--- BEGIN ---
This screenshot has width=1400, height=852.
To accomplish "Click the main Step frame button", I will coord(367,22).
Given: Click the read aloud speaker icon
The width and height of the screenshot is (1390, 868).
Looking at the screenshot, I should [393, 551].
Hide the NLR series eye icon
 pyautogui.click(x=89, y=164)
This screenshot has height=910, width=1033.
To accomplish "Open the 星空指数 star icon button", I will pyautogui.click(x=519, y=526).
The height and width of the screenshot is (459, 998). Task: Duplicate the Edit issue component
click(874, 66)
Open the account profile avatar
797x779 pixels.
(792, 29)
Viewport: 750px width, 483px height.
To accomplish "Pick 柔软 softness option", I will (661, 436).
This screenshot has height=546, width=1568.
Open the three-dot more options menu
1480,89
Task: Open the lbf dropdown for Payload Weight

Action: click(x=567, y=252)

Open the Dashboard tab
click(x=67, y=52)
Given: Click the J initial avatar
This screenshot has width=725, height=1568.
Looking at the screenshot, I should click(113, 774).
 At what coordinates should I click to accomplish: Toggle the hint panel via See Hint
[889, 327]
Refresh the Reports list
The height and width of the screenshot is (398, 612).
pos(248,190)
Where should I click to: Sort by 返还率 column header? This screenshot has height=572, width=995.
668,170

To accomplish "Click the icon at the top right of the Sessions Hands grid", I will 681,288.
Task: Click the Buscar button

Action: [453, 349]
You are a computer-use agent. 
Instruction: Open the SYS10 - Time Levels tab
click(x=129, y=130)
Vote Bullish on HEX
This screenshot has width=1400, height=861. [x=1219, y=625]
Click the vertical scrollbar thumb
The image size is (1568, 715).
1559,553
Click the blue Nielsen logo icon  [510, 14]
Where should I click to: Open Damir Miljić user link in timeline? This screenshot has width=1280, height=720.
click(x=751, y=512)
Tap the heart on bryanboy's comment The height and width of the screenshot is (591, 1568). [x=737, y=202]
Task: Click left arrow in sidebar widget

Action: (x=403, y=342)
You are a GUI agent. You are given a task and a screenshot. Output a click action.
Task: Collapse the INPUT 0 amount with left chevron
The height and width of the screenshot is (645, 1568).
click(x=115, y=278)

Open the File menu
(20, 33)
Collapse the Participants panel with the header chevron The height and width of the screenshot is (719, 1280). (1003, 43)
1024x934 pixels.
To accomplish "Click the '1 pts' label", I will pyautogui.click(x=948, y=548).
--- END ---
▶ Your task
Can you retype everything in the listing from the line containing "Vote Bullish on HEX" down through its last line, character for character?

▶ Correct output
Vote Bullish on HEX
This screenshot has width=1400, height=861. [x=1219, y=625]
Click the vertical scrollbar thumb
The image size is (1568, 715).
1559,553
Click the blue Nielsen logo icon  [510, 14]
Where should I click to: Open Damir Miljić user link in timeline? This screenshot has width=1280, height=720.
click(x=751, y=512)
Tap the heart on bryanboy's comment The height and width of the screenshot is (591, 1568). [x=737, y=202]
Task: Click left arrow in sidebar widget

Action: (x=403, y=342)
You are a GUI agent. You are given a task and a screenshot. Output a click action.
Task: Collapse the INPUT 0 amount with left chevron
The height and width of the screenshot is (645, 1568).
click(x=115, y=278)

Open the File menu
(20, 33)
Collapse the Participants panel with the header chevron The height and width of the screenshot is (719, 1280). (1003, 43)
1024x934 pixels.
To accomplish "Click the '1 pts' label", I will pyautogui.click(x=948, y=548).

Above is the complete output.